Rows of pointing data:
------------------------------

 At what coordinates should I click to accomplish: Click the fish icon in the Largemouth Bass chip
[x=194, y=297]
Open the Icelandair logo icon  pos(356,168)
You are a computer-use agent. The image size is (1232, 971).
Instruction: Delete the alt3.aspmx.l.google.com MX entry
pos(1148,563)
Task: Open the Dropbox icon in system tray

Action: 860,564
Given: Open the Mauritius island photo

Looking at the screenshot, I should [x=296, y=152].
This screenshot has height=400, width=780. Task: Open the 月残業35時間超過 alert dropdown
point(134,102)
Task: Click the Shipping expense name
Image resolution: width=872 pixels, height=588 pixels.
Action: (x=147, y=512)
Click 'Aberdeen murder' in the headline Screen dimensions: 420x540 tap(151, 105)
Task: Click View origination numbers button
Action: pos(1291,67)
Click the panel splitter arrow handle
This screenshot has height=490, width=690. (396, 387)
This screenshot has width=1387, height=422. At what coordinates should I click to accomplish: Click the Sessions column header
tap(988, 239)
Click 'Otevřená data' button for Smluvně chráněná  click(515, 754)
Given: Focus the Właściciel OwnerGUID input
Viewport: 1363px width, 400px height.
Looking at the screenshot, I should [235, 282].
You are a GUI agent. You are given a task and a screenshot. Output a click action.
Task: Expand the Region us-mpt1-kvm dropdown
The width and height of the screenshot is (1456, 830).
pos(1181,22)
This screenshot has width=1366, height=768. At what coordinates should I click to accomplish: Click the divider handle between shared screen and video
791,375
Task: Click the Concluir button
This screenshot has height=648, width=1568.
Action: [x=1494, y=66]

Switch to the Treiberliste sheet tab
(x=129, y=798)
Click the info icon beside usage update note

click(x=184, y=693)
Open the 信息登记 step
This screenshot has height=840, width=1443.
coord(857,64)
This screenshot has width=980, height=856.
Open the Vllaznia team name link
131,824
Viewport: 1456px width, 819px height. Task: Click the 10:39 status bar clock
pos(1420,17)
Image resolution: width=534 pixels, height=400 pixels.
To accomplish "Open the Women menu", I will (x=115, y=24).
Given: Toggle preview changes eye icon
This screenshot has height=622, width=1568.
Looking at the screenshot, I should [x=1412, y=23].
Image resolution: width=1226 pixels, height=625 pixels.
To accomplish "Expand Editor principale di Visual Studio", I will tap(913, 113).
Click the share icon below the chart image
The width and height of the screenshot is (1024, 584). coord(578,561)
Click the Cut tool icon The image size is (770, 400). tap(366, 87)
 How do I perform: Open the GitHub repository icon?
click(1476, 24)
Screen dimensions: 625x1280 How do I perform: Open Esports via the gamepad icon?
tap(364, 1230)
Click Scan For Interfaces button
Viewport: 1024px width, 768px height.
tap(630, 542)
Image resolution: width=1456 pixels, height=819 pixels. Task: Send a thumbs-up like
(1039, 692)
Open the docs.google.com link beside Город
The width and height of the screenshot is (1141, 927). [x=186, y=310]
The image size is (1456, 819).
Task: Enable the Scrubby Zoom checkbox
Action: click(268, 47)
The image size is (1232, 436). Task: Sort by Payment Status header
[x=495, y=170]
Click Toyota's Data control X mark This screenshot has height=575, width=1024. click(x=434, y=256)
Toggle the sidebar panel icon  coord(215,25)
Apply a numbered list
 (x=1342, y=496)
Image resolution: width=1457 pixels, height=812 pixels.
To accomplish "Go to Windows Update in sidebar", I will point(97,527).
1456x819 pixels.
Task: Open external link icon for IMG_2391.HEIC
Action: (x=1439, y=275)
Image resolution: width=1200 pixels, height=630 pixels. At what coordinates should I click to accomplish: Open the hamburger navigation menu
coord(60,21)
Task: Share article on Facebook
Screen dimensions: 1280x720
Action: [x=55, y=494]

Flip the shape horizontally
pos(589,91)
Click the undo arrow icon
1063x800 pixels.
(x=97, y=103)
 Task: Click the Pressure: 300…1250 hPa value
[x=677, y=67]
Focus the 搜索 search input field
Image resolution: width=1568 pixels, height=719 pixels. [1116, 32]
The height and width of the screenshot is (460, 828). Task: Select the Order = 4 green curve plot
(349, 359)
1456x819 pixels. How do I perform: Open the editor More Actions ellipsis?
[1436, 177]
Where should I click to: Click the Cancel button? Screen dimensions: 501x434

------------------------------

▶ **WHAT IS BEING ASKED**: Reproduce the lines above exactly as they appear, from the line containing "This screenshot has width=980, height=856." through the line containing "will (x=115, y=24).", including both of those lines.

▶ **THE ANSWER**:
This screenshot has width=980, height=856.
Open the Vllaznia team name link
131,824
Viewport: 1456px width, 819px height. Task: Click the 10:39 status bar clock
pos(1420,17)
Image resolution: width=534 pixels, height=400 pixels.
To accomplish "Open the Women menu", I will (x=115, y=24).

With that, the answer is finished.